+++ 所给文本

1. **Identify optimization target** - Determine which prompts need evolution
2. **Initialize prompt population** - Create multiple prompt variants
3. **Run parallel sampling** - Collect trajectories under each prompt
4. **Apply RL update** - Update model weights from combined trajectories
5. **Evolve prompts** - Use LLM reflection for mutation/crossover
6. **Select best prompts** - Based on relative performance ratings
7. **Iterate until convergence** - Repeat RL + evolution cycles

---

## Examples

### Example 1: Self-Improving Reasoning Agent

**User:** 我的推理 agent 在数学问题上表现不稳定，如何改进？

++++++

任务要求 =
从最后一句之后接着写这篇讲提示词进化结合强化学习训练的说明。

+++ 提取材料

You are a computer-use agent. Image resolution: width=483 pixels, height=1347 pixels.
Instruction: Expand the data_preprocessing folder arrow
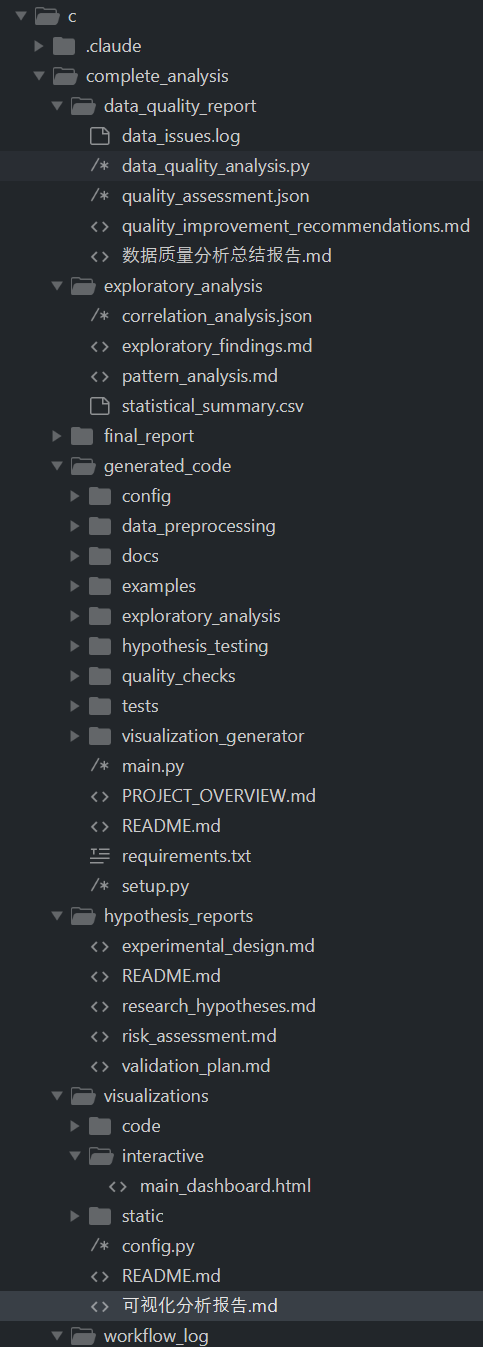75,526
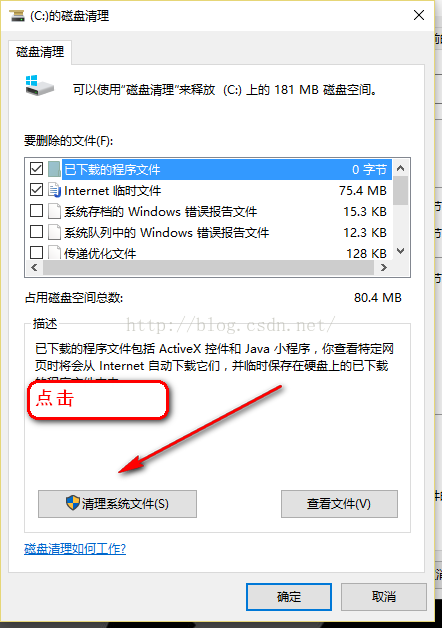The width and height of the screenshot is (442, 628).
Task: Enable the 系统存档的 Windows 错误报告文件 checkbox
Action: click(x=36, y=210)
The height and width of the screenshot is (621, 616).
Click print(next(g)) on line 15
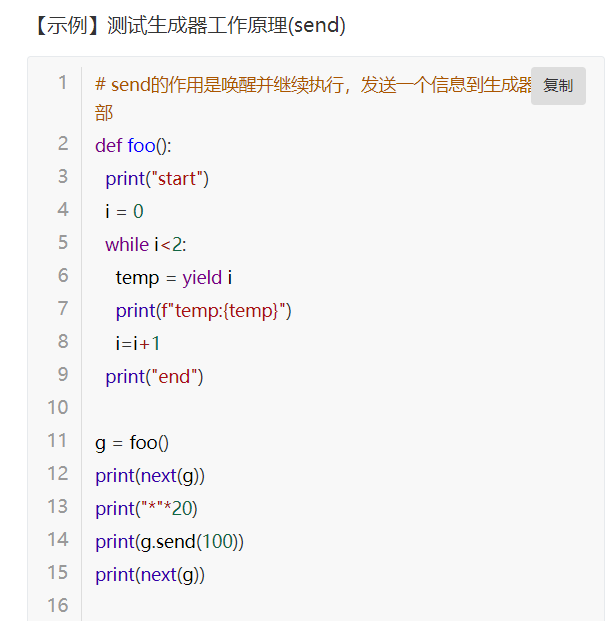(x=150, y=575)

++++++
+++ 提取材料

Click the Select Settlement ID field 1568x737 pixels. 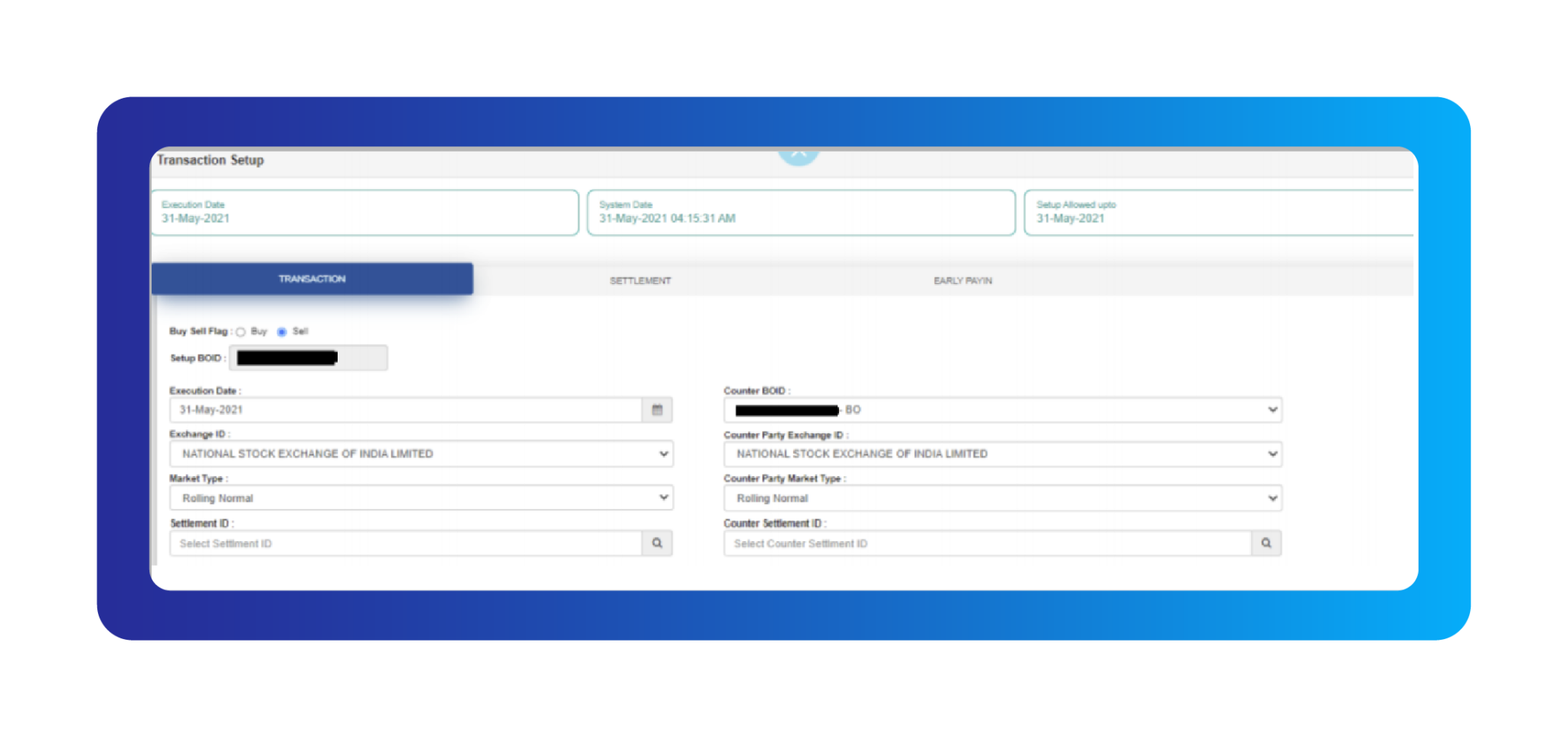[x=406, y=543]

++++++

本题结果 =
**Agent:** 使用 E-SPL 方法优化：

1. 初始化 5 个系统提示变体：
   - 基础提示："逐步分析问题"
   - 反思变体："分析后检查推理链"
   - ...

2. 每个 RL iteration：
   - 并行采样 5 个提示的轨迹
   - RL 更新权重
   - LLM 反思生成新提示变体

3. 结果：数学推理成功率从 38% 提升到 45%

### Example 2: Multi-Task Agent Optimization

**User:** 我的 agent 需要处理多种任务类型，如何优化提示？

**Agent:** E-SPL 自然分离知识类型：

- **Declarative（提示）**：编码任务特定知识（"做代码审查时检查..."）
- **Procedural（权重）**：编码通用推理能力

进化过程会自动产生针对不同任务类型的提示变体。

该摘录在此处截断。